How a Progressive Income Tax System Works
The United States uses a progressive income tax system, which means the percentage you owe increases with the money you make. Each percentage increase is laid out in steps, or brackets, for income ranges. Here are the tax brackets for 2022 for taxes due in April 2023.
|Tax Rate||Single Filer (Taxable Income)||Joint Filers (Taxable Income)||Married Filing Separately (Taxable Income)||The Head of Household (Taxable Income)|
|10%||$0 to $10,275||$0 to $20,550||$0 to $10,275||$0 to $14,650|
|12%||$10,276 to $41,775||$20,551 to $83,550||$10,276 to $41,775||$14,651 to $55,900|
|22%||$41,776 to $89,075||$83,551 to $178,150||$41,776 to $89,075||$55,901 to $89,050|
|24%||$89,076 to $170,050||$178,151 to $340,100||$89,076 to $170,050||$89,051 to $170,050|
|32%||$170,051 to $215,950||$340,101 to $431,900||$170,051 to $215,950||$170,051 to $215,950|
|35%||$215,951 to $539,900||$431,901 to $647,850||$215,951 to $323,925||$215,951 to $539,900|
|37%||$539,901 or more||$647,851 or more||$323,926 or more||$539,901 or more|
The Tax Bracket Misconception
Some people mistakenly believe that their entire income is taxed at the rate of the bracket they fall into – fortunately, that’s not how tax brackets work.
Let’s say you have a taxable income of $90,000 and you’re a single filer. That means your highest tax bracket is 24%, but that doesn’t mean you owe $21,600 in taxes. That 24% tax rate is going to apply to only $924 of your income, since the threshold for that tax bracket is $89,076. If your income is $90,000, you’re actually in four different tax brackets, and different segments of your income are subject to different tax rates.

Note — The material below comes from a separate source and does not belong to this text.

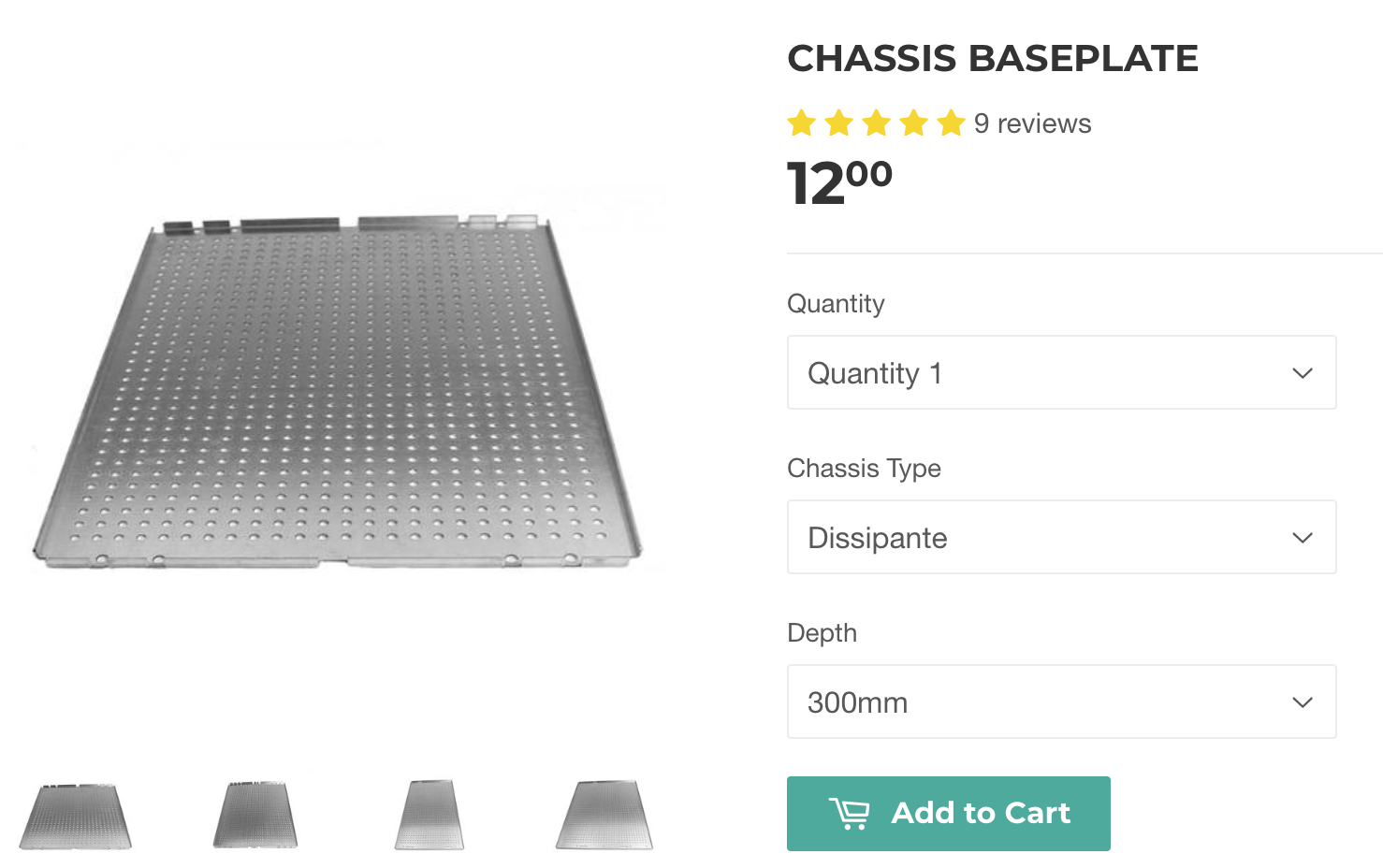The width and height of the screenshot is (1383, 868).
Task: Open the Quantity 1 dropdown
Action: (1061, 372)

You pay 10% on your first $10,275.
12% on the amount between $10,276 and $41,775.
22% on the amount between $41,775 and $89,075.

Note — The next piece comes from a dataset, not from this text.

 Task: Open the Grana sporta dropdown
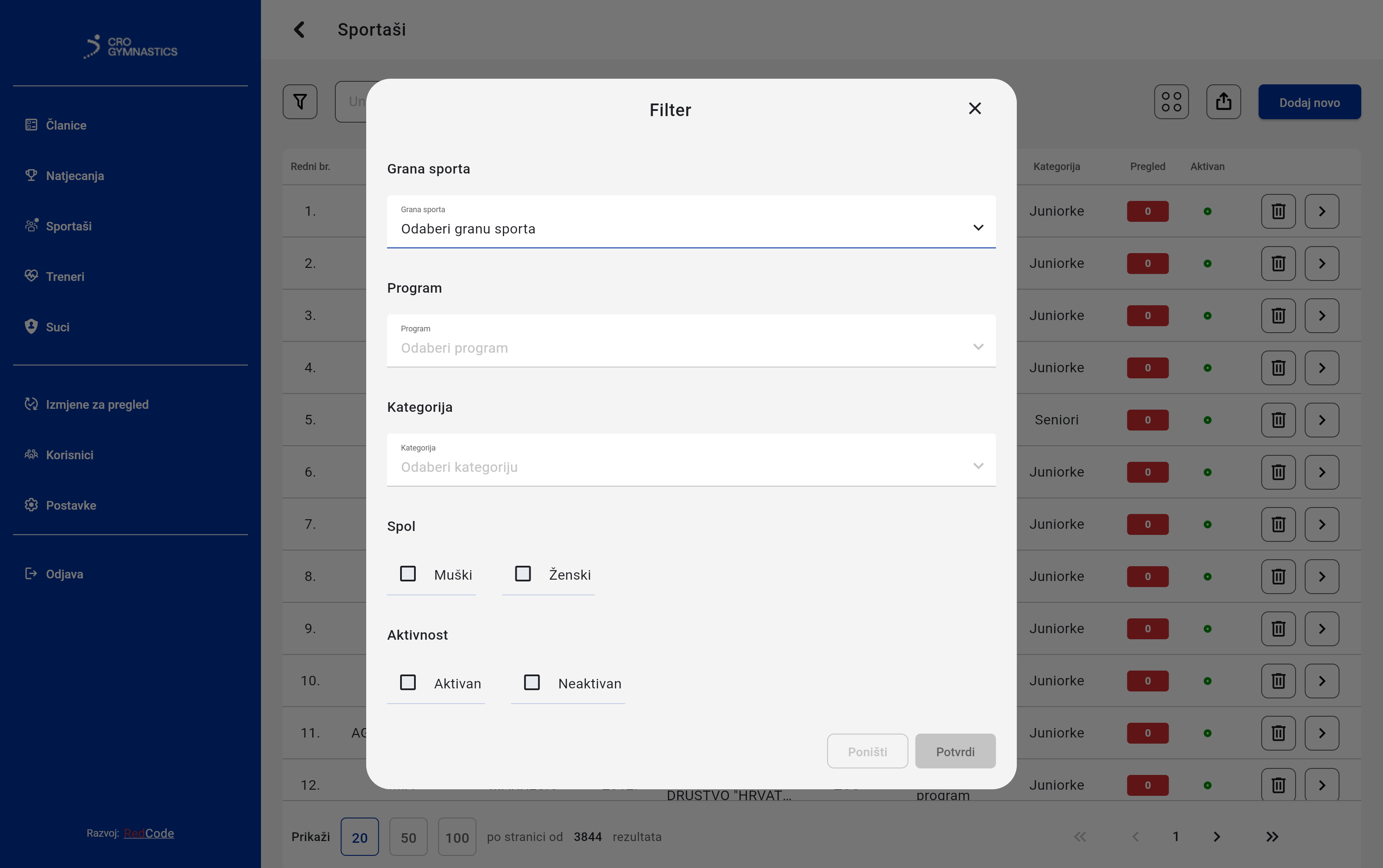(691, 222)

24% on your remaining income after $89,075.
Here’s how the math shakes out.
|$10,275 * 10% =||$1,027|
|($41,775 – $10,275) * 12% =||+ $3,780|
|($89,075 – $41,775) * 22% =||+ $10,406|
|($90,000 – $89,075) * 24% =||+ $222|
|Total income tax =||$15,435|
There’s a big difference between $21,600 and $15,435, so it’s really important to remember that if you make more than $10,275 per year, you’re in more than one tax bracket. So even though someone with an income of $90,000 is in the 24% tax bracket, their effective tax rate (or ETR) is actually around 17.15%.
If you’re worried that getting bumped to a higher tax bracket would actually leave you with less money than you had to start out with, you can put those fears aside. Because of the way tax brackets work, making more money shouldn’t wind up costing more money. Of course, other factors like differences in tax benefits, charitable donations and retirement plan contributions can affect your final tax bill.

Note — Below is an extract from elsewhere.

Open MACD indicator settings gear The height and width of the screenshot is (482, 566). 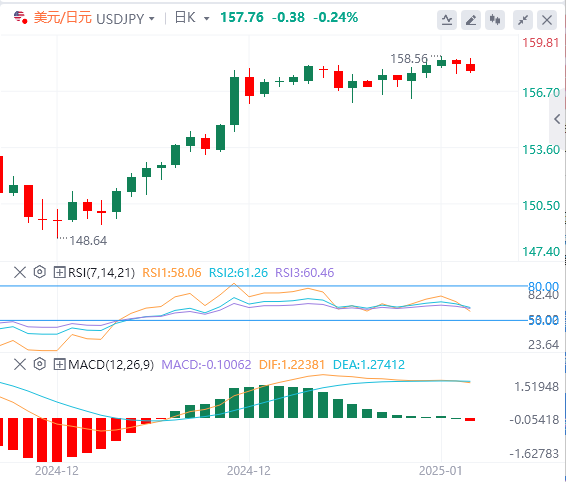pyautogui.click(x=40, y=364)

AAA members can save 25% on state and federal filings with TaxAct.
This article is for informational purposes only and is not financial advice.
3 Thoughts on “How Do Tax Brackets Work?”
As mentioned earlier, the tax brackets relate to taxable income, not gross income. The standard deduction tables, which most people now use, should be shown. Taxable income is gross income less standard deductions. If itemized deductions are higher than the standard deduction, then that would be subtracted from gross income to get to taxable income.
The tax brackets in your article does not indicate that it is based on income after appropriate deductions am I correct
Thank you for reading, Erious! Tax brackets are based on taxable income, so that would be your income after certain allowable deductions. The examples we used were simplified just to illustrate how different tax brackets work.